RCMP says there’s no excuse for excessive speeding after they caught a Kelowna man going greater than double the posted speed limit on an Alberta highway.

At around 7 p.m. on Sept. 15, an Alberta RCMP officer was conducting traffic enforcement after they spotted a white sports automotive travelling towards them at a particularly high speed on Highway 1 near Hermitage Road in Rocky View County.

Based on a news release, the 2011 Porsche 911 was recorded travelling 270 km/h in a posted 110 km/h zone.

Consequently, 36-year-old Michael Peterec, of Kelowna, B.C., was charged with one count of dangerous driving contrary to Section 320.13 (1) of the Criminal Code.

As a consequence of it being a Criminal Code charge quite than a daily traffic ticket, RCMP said it’s as much as a judge to find out the advantageous amount together with other recommendations akin to a licence suspension, though that’s all determined on an individual’s past driving history and other related offences.

“There is no such thing as a excuse for excessive speeding on our streets and highways,” Alberta RCMP traffic Insp. Chris Romanchych said in a news release.

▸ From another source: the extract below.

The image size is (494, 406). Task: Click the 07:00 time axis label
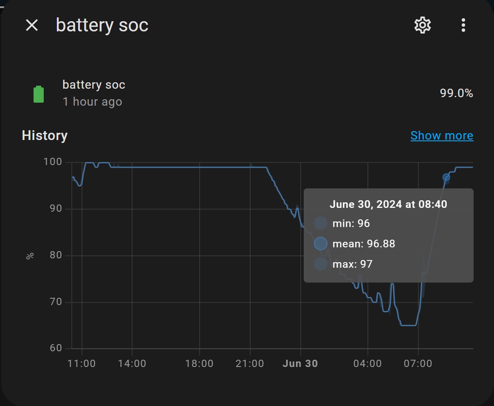pyautogui.click(x=418, y=364)
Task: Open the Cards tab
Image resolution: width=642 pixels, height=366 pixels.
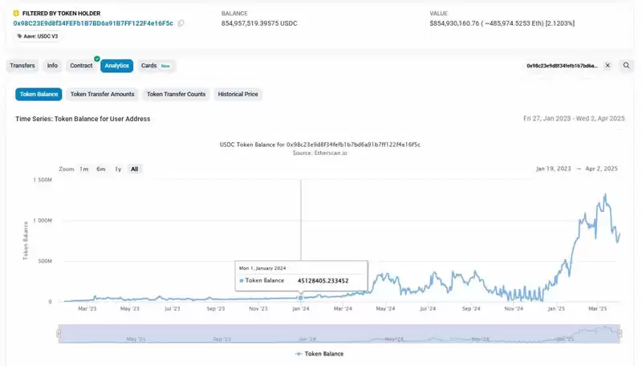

“Travelling at rates beyond the posted limit puts you, and people you might be sharing the road with, in danger.”

Mounties said although there was no collision, an Alberta RCMP traffic forensic collision reconstructionist was consulted and provided an in depth report to be used in court as expert evidence to support the Criminal Code dangerous driving charge.

The reconstructionist said when travelling on the speed limit of 110 km/h, once brakes are applied, a vehicle will need 55.96 metres to come back to a whole stop, and that traveling on the speed of 270 km/h, once brakes are applied, a vehicle will need 337.29 m to come back to a whole stop.

“The vehicle would have required an extra 281.33 m to come back to a stop — the reminiscent of two Canadian football field lengths.”

RCMP said the precise location where the ticket was handed out has been identified as an area where motorists often speed in excess of the posted limit. Police have now increased patrols in the world to handle this issue.

Based on Alberta Transportation, greater than half of all fatal collisions involving unsafe speeds occur in rural areas.

Peterec will appear in Cochrane Provincial Court on Dec. 13.